We’re not throwing shade at walking or lifting weights — they beat sitting on the couch — but if you want smoother, fresher-looking skin, you need to get your heart rate up. In one study, people ages 20 to 86 who exercised at a high intensity (running, cycling, whatever you’re into) for four or more hours a week for at least ten years had thinner stratum corneum layers and more energetic mitochondrial cells than participants who didn’t regularly work out. In plain English: Their skin appeared and acted younger. And it’s never too late to reverse course. Even previously sedentary 65- to 86-year-olds who began moderate aerobic exercise for 45 minutes twice a week had a change in their skin — signs of aging began to reverse on a molecular level after just three months.
“We used to think UV rays were the main culprit for melasma, but data is also indicating that visible light and heat may cause dark patches, too,” says Doris Day, a clinical associate professor of dermatology at NYU Langone Medical Center in New York
City. This means that Bikram — or standing over a hot stove — can create inflammation and exacerbate hyperpigmentation. “The risk for melasma is increased for anyone with a job where they’re exposed to constant heat, like bakers,” says Herschthal. In addition to using sunscreen, she recommends incorporating a product that regulates skin temperature into your routine to minimize the damage; she likes Colorescience Even Up Clinical Pigment Perfector SPF 50, which has a marine extract called venuceane. “It’s one of the few ingredients that keeps skin cool for an extended period of time,” says Herschthal. (Studies suggest that applying it twice daily regulates skin temperature.) We also like running the metal ReFa S Carat roller over skin for a temporary cooling effect.
There’s no rule that says you have to use one product on your entire face. In fact, the new thinking is that you shouldn’t. “I have patients who use retinoids only on their cheeks and forehead and prescription Soolantra on their chin, where they’re prone to rosacea,” says Dendy Engelman, a dermatologist in New York City. Another combo she recommends: “Thick creams around the delicate eye area and on the lips, and salicylic acid or glycolic acid products on the T-zone to minimize breakouts” (try Paula’s Choice Skin Perfecting 2% BHA Liquid Exfoliant). Use anti- redness products only across the bridge of the nose, on the cheeks, and on the chin to soothe areas prone to flushing. (Engelman likes the Eau Thermale Avène Antirougeurs and Aveeno Ultra-Calming lines.)
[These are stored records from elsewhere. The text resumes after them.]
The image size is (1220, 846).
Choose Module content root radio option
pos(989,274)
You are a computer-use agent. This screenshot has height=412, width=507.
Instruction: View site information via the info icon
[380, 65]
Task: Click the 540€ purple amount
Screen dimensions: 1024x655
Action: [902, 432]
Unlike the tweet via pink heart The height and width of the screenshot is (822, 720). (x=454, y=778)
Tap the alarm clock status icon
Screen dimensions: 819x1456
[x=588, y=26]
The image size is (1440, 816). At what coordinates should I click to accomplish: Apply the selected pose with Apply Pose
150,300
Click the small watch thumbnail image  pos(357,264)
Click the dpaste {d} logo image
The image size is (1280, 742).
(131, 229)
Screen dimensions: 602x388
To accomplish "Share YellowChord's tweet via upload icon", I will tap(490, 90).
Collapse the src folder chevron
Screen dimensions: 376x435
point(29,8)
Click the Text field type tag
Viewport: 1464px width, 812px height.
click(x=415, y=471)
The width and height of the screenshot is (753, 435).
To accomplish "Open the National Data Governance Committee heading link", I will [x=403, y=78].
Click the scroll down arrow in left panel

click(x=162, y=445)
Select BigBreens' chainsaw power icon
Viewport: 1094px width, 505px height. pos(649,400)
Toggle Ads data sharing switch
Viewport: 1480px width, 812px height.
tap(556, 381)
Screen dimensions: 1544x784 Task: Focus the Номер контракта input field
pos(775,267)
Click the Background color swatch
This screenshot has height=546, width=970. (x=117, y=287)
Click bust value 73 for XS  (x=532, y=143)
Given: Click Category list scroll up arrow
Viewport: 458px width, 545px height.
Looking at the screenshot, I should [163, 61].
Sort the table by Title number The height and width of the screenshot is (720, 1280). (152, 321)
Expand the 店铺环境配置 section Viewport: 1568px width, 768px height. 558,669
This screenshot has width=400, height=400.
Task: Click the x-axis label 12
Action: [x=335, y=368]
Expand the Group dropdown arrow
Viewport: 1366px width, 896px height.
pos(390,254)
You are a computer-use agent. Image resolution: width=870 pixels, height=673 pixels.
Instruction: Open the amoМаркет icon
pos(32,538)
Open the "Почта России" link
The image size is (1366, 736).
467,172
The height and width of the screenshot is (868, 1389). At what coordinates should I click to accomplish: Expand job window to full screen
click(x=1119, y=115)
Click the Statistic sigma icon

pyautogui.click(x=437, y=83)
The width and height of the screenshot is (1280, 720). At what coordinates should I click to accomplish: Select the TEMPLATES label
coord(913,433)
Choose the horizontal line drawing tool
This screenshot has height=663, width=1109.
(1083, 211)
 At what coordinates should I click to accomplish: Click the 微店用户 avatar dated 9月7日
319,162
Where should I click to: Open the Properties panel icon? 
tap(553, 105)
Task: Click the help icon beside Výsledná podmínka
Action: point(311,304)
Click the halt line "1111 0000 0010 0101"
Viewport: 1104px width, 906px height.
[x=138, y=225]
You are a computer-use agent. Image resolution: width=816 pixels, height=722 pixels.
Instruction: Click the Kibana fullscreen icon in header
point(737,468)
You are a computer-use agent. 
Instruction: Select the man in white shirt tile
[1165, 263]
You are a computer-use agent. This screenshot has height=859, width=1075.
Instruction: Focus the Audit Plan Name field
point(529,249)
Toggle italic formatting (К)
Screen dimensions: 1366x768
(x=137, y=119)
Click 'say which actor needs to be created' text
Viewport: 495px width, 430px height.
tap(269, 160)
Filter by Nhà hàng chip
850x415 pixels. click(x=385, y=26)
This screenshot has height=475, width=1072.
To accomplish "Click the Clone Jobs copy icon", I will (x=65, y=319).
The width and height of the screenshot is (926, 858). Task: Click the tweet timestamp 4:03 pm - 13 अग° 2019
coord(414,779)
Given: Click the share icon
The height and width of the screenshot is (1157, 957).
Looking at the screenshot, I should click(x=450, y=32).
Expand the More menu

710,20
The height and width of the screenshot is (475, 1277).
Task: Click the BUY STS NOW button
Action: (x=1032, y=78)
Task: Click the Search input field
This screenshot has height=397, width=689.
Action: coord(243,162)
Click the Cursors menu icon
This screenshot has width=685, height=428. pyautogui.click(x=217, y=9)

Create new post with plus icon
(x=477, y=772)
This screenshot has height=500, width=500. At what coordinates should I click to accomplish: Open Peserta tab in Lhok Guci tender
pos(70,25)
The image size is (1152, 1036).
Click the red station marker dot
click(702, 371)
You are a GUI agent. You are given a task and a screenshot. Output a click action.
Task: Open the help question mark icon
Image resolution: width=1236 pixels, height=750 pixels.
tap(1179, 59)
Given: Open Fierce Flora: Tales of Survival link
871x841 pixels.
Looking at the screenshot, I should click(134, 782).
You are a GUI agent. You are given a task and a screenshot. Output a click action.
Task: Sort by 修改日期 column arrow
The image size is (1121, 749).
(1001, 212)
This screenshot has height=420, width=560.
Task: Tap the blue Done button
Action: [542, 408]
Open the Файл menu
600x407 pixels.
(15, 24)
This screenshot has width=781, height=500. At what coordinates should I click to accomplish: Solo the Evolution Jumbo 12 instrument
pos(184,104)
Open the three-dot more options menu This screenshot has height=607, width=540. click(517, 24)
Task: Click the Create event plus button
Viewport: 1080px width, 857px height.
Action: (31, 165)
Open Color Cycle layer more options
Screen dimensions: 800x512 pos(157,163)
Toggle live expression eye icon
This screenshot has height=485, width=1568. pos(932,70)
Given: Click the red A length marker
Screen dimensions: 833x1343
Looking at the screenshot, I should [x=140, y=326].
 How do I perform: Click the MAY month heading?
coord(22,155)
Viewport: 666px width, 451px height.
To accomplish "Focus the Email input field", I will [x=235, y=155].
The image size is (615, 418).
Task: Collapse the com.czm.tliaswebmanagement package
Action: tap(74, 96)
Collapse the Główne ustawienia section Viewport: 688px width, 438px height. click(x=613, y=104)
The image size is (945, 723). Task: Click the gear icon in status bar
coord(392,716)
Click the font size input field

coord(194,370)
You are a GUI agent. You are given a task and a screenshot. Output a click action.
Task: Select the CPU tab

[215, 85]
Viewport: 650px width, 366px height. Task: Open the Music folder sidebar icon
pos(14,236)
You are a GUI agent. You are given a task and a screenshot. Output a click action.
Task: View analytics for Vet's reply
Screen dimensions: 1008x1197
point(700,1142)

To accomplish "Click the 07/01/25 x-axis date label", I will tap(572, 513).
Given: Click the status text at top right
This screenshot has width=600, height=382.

When the bones in your face shrink with age — yes, it happens — it contributes to sagging and “a generally flat appearance,” says Ava Shamban, a dermatologist in Beverly Hills. Dermatologists have long turned to hyaluronic acid fillers to make the face look fuller, but inject too much of them in the wrong places and suddenly it’s hello, weird blowfish face. Now dermatologists are learning that injecting hyaluronic acid deeper — onto the top layer of bone, instead of in wrinkles — seems to reverse some of the bone shrinkage. “For chins, if you inject on the top layer of bone, you’re stimulating stem cells and actually getting chin augmentation over time,” says Shamban, adding that the technique appears to work for the cheekbones and jawbone, as well.
It’s an even better anti-ager than we thought. A study published in Dermatologic Surgery (and sponsored by the Johnson &
Johnson Skin Research Center) found that when people applied a moisturizer with SPF 30 daily for a year without any other anti-aging products (in other words: zero, nada, nothing else), they ended up with clinically measured improvement in mottled skin tone (by 52 percent), texture (by 40 percent), and clarity (by 41 percent). And the self-reported results were even stronger, which means those numbers translated to younger- looking skin. It’s some of the best evidence yet that sunscreen doesn’t just prevent aging; it may actually reverse it.